I've coached boxing a number of years and I've seen both, probably more deeper voiced guys, although don't more men have deeper voices than not anyway?

posted on Jun, 16 2010 @ 03:19 PM
I dunno about this...

Fighting ability is learned. I sparred with dozens of 'manly men'--bouncers, cops, kickboxing instructors, BJJ students...nothing can be garnered by their voice.

Quite the opposite actually, the ones that look the toughest and have the 'intimidating' voices, and largest muscle groups are the easiest to beat.

Voice can't have anything to do with it.

And before the stories get out of hand, a gifted striker can knock out another fighter within about 30 lbs of his body weight.

posted on Jun, 16 2010 @ 03:21 PM
reply to post by Crossfate

I have worked many numerous phone sales/telemarketing jobs, and over the years by experimenting (I'm always messing around) I have determined that if I pitch my voice lower, I sell better...

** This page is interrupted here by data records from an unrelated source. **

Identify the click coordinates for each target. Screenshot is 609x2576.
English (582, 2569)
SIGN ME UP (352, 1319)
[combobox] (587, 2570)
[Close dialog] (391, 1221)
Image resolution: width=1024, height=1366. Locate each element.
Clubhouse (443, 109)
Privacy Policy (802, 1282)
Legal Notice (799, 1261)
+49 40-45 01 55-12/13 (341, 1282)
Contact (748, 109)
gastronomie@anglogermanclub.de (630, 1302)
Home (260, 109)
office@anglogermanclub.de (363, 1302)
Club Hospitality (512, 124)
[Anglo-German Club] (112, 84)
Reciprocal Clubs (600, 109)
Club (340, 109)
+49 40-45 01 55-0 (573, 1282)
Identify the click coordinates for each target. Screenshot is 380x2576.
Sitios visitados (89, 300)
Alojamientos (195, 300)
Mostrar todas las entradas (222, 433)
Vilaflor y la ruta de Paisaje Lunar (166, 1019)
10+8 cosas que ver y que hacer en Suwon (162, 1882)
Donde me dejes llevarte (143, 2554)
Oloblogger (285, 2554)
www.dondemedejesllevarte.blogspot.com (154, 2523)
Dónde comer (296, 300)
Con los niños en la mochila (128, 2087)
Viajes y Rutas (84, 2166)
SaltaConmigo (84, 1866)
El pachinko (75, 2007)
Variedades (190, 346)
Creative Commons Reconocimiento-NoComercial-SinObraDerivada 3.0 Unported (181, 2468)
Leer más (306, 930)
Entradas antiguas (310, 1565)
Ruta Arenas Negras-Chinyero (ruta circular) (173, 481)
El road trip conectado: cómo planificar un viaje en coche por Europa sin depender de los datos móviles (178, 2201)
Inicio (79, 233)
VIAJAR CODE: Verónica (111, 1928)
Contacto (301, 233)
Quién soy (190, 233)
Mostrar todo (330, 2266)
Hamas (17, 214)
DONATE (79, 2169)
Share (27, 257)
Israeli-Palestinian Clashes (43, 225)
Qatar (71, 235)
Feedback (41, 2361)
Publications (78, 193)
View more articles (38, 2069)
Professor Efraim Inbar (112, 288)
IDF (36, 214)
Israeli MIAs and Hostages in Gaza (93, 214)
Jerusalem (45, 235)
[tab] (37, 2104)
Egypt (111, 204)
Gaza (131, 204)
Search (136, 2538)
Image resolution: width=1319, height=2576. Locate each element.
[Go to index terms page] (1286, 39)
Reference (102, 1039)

I'm not sure that me-talking-low fully communicates all the info mentioned in the OP...but if it does, it might mean the deep-voiced scary fierce man has an intimidating effect which makes the public more likely to roll over for my sales pitch...which would fit in with what I have observed in practice...

posted on Jun, 16 2010 @ 03:23 PM
reply to post by ZombieOctopus

mikey took a few punches thats why his throat was messed up

[edit on 16-6-2010 by Danbones]

posted on Jun, 16 2010 @ 03:31 PM
Actually, it would have to be evidence of an inclination to aggression, not fighting ability as that is often determined by...fighting ability. Of course an aggressive person will probably get into fights more often regardless of his ability to end fights.

posted on Jun, 16 2010 @ 03:38 PM
Size and stenema only matters if no one knows how to fight. If someone knows how to fight with medium or great skills. It doesn't matter what kind of show you put on. The brightest fighter will almost always survive.